- [TO DO]
Look through the lines below and extract any with the word "coordinates".

- [GIVEN RECORDS]
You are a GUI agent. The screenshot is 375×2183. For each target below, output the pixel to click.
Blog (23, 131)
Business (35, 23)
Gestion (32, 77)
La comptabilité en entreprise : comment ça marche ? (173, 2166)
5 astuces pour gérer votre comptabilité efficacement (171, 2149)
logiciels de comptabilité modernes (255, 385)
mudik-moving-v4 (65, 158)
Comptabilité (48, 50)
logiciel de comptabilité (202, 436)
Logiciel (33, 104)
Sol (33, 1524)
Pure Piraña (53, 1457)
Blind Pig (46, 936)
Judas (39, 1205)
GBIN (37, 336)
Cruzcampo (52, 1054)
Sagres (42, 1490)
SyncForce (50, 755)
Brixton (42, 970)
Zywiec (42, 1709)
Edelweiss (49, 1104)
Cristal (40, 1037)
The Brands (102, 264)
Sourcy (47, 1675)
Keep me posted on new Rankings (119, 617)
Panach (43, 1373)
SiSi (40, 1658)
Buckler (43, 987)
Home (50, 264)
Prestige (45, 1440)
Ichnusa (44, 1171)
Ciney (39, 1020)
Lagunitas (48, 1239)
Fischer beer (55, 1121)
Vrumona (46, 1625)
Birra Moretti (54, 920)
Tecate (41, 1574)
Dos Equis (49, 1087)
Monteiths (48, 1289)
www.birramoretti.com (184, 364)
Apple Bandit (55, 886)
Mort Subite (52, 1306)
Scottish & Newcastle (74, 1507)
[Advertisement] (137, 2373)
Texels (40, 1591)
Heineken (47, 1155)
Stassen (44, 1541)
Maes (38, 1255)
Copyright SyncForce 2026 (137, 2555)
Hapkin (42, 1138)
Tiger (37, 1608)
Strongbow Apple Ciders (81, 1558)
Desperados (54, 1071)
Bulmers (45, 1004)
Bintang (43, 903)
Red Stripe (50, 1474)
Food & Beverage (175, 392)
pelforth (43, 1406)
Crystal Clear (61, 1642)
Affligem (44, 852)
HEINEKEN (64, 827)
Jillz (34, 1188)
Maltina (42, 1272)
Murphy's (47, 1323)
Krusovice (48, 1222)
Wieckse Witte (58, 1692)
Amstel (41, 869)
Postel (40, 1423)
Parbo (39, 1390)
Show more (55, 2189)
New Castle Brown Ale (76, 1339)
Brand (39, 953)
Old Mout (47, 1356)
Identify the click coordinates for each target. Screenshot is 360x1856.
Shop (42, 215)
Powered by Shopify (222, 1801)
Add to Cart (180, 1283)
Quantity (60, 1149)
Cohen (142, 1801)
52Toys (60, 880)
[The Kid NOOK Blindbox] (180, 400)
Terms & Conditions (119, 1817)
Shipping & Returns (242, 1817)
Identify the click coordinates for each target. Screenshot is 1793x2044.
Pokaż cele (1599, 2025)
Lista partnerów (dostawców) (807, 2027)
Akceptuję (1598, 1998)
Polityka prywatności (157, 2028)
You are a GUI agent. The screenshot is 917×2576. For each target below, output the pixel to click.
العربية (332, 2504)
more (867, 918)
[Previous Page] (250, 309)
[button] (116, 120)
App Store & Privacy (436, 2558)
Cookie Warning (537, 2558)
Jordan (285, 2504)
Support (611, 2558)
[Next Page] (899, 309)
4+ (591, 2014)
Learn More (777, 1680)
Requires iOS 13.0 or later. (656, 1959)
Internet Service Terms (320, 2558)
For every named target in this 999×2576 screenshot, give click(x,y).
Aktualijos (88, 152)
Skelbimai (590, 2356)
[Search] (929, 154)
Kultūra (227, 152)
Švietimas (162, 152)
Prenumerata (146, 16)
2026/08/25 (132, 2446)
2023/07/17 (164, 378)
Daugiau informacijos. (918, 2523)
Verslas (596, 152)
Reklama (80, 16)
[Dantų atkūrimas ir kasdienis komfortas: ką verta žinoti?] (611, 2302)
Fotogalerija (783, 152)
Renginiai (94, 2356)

- [ANSWER FOR THE TASK]
Identify the click coordinates for each target. Screenshot is 360x1856.
Identify the click coordinates for each target. Screenshot is 1793x2044.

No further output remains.